Task requirements – Report back each line of the data that contains the word "menu".

Source information –
== Segment start ==

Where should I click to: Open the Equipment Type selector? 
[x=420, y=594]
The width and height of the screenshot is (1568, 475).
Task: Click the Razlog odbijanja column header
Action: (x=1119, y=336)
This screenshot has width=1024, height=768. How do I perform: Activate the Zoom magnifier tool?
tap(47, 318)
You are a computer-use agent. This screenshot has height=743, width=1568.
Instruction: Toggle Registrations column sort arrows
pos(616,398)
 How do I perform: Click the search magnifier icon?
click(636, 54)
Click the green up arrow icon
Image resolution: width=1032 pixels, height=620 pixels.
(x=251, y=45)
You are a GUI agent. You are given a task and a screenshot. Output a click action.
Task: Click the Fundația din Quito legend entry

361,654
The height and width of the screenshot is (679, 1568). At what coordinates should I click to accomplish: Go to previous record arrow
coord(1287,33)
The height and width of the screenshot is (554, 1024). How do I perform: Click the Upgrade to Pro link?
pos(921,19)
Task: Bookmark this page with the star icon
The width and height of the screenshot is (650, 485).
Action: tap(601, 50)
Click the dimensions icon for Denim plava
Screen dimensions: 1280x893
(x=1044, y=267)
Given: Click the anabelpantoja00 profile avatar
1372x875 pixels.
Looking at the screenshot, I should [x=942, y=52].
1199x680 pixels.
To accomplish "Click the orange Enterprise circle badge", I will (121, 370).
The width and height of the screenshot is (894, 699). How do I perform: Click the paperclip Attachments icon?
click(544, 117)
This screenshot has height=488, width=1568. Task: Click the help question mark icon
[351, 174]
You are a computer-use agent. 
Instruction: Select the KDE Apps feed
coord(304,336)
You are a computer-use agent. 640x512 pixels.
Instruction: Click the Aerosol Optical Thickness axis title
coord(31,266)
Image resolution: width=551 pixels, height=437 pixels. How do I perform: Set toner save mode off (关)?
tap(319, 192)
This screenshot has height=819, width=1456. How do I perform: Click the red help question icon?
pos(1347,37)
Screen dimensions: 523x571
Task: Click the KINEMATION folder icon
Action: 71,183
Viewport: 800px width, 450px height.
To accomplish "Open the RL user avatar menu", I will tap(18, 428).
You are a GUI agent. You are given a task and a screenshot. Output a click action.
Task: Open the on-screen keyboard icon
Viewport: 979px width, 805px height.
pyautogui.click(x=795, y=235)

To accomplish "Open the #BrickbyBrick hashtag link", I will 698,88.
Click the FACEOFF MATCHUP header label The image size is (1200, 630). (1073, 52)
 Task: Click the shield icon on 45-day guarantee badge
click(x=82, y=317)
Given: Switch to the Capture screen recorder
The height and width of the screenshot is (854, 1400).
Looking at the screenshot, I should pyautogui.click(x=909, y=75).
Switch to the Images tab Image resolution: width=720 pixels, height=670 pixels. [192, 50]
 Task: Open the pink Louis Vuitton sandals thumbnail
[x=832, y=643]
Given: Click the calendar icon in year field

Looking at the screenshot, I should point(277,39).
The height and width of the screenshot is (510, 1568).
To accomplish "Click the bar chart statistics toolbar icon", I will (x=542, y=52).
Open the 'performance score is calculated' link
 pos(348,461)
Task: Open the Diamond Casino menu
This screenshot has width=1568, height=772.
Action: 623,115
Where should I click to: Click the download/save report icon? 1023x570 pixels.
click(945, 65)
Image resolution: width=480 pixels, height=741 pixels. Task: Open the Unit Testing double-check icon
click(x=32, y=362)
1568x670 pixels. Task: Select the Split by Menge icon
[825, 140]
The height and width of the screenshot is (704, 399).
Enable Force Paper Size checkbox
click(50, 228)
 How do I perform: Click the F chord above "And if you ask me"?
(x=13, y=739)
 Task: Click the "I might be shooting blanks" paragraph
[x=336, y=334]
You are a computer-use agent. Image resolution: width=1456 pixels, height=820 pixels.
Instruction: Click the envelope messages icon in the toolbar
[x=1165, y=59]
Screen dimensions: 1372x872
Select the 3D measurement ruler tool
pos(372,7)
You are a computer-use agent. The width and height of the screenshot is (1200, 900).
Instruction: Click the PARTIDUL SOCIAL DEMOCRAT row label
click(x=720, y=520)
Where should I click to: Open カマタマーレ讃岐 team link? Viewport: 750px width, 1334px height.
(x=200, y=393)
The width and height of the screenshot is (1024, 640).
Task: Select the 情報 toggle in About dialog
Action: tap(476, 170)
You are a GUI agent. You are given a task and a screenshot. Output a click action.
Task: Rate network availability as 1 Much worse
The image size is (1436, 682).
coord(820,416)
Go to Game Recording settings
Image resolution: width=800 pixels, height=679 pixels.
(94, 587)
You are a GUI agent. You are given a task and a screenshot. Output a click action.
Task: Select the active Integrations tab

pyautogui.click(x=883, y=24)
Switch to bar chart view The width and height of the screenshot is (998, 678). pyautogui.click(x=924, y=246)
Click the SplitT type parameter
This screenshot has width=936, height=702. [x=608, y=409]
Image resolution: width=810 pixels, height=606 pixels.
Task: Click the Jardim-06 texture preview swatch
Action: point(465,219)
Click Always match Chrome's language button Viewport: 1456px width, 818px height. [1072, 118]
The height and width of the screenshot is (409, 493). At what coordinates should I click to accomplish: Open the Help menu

== Segment end ==

Result of the task –
To accomplish "Open the RL user avatar menu", I will tap(18, 428).
Task: Open the Diamond Casino menu
The height and width of the screenshot is (409, 493). At what coordinates should I click to accomplish: Open the Help menu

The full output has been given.